Neuer Verkehrsminister Bilger wirbt um Geduld bei Sanierungen

30.07.2026 08:32 Uhr | Lesezeit: 3 min
Neuer Verkehrsminister Steffen Bilger
Bilger warnt vor langen Baustellenzeiten
© Foto: picture alliance/dpa | Christoph Soeder

Verkehrsminister Steffen Bilger erwartet durch Infrastrukturinvestitionen langfristige Verbesserungen. Zunächst drohen jedoch mehr Baustellen.

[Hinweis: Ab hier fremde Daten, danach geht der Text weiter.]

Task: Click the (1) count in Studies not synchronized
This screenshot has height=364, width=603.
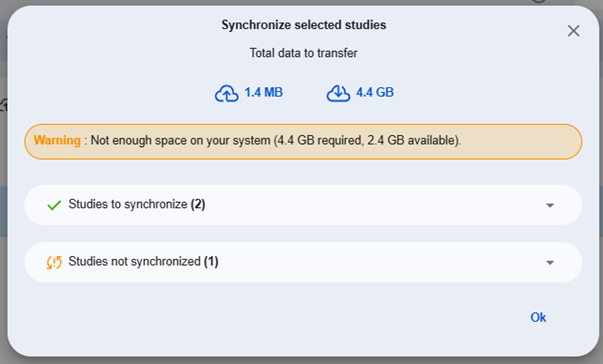Action: [211, 261]
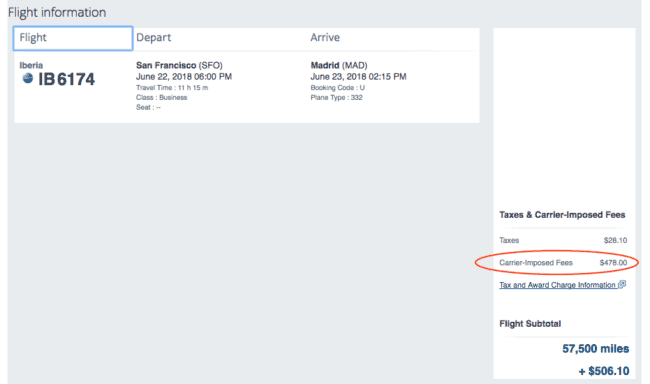Image resolution: width=650 pixels, height=384 pixels.
Task: Click the Iberia airline logo icon
Action: (x=28, y=78)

Bilger wirbt um Geduld bei Infrastrukturmodernisierung

Der neue Bundesverkehrsminister Steffen Bilger hat die Erwartungen an die Wirkung der zusätzlichen Infrastrukturmittel gedämpft. Zwar seien Verbesserungen bei Straßen, Schienen und weiteren Verkehrsträgern möglich, kurzfristige Effekte dürften jedoch nicht erwartet werden.

Nach seinen Worten werden umfangreiche Investitionen zwangsläufig mit Baustellen, Verkehrsbehinderungen und Einschränkungen verbunden sein.

Mehr Geld bedeutet zunächst mehr Baustellen

Bilger betonte, dass die Modernisierung der Verkehrsinfrastruktur Zeit benötige. Insbesondere bei der Sanierung und dem Ausbau von Straßen- und Schienennetzen seien Bauarbeiten unvermeidlich.

Für Verkehrsteilnehmer könne dies vorübergehend zusätzliche Belastungen bedeuten. Im Bahnverkehr seien beispielsweise Einschränkungen und Verspätungen während der Bauphasen nicht auszuschließen.

Gleichzeitig verwies der Minister darauf, dass auf einzelnen Strecken bereits erste Verbesserungen sichtbar seien.

Planung und Umsetzung sollen schneller werden

Optimistisch zeigt sich Bilger mit Blick auf die Umsetzung geplanter Projekte. Grundlage dafür sei das jüngst verabschiedete Infrastruktur-Zukunftsgesetz, das Planungs- und Genehmigungsprozesse beschleunigen soll.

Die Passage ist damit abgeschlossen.